Comparing the FTPL to my LR govt budget constraint, since (M+B-Bb)=B, we see that the imp0licit assumption of the FTPL is that the central bank makes no profits. And, if money paid the same interest rate as bonds (forever), it wouldn't. So the FTPL equation emerges as a special case of mine.
Sims, Sims. Sims.
Later. Got to fix an exhaust pipe.
Posted by: Nick Rowe | May 29, 2009 at 08:15 AM
Typo in the above. "Bd=M" should read "Bb=M"
Posted by: Nick Rowe | May 29, 2009 at 08:23 AM
I've been trying to wrap my head around Chistopher Sims' paper (amongst other things).
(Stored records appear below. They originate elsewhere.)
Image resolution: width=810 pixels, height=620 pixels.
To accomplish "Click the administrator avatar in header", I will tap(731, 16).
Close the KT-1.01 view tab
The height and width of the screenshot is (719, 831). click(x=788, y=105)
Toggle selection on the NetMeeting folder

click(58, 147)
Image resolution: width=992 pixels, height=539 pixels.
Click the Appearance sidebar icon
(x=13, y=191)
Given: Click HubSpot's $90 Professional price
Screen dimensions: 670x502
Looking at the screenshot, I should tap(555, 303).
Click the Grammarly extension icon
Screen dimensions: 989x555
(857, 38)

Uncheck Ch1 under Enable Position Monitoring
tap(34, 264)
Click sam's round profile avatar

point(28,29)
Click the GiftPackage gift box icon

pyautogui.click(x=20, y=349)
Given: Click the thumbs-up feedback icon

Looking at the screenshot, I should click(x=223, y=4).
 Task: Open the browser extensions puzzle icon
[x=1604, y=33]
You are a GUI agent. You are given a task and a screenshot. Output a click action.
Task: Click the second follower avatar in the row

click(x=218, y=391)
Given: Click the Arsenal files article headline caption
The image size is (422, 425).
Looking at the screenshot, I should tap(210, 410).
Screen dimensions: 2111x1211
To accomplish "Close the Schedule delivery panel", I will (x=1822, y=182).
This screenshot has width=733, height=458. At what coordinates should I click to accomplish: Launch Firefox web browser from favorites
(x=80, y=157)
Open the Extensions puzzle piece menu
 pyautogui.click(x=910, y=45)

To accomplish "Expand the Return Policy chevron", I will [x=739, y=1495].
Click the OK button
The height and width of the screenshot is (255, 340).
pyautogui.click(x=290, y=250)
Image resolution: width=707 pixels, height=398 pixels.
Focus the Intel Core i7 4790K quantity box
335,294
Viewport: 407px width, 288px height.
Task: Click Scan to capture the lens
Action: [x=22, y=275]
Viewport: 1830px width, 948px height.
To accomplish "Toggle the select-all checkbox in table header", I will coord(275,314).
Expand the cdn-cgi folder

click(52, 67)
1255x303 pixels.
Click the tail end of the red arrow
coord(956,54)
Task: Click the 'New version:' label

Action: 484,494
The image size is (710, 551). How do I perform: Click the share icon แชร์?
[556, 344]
I still don't feel I have my head fully around it. But here are some observations:
Let's take Sims' analogy of government debt to a corporation's shares.
Set aside the observation that government liabilities are the national unit of account (Sims recognises this difference, and it matters in the sort run, but shouldn't in the long run).
Suppose we had a corporation financed only by shares, and the shares paid a fixed dividend, but the dividend was payable in more shares, not cash. (Set aside the semantic question of whether we call them shares or debt). The corporation's profits can be used to retire shares.
In this case I would agree that the real value of the outstanding shares is determined by the PV of the corporations' profits.
Sims says this is exactly like government debt. The real value of the outstanding debt is determined by the PV of (real) primary surpluses. And that determines the price level.
So, what are the differences between the two cases?
The first differences is the direction of causation. I would assume the corporation maximises profits, and those profits are exogenous wrt the number of shares outstanding, and the interest rate promised on those shares. I don't assume governments maximise surpluses, and I don't think the surpluses they do run are exogenous wrt the national debt and interest obligations.
The second difference is that all corporate debt/shares has to offer a rate of return that matches the competition from other assets. There is one government "liability" - money- that is special, in that people will hold it even though they expect its rate of return will be much lower than competing assets. It has a strongly downward-sloping demand curve. So the rate of interest used in the PV calculation is not exogenous wrt the real value of the stock of money.
The third difference is that the (real) rate of interest on money is typically negative, so the PV calculation is weird, and Ponzi-esque.
A fourth difference is that (sometimes) the issuance of money is handled by a separate body (the central bank), that has some degree of independence from the rest of the government.
I would say that the weird rate of return characteristics of money stem from it's being used as a medium of exchange.
Again though, the Sims paper is interesting and insightful. And it certainly makes for an interesting comparison for countries which do and do not issue foreign currency denominated debt. Even if i don't fully accept the analogy, that doesn't mean there isn't some truth to it.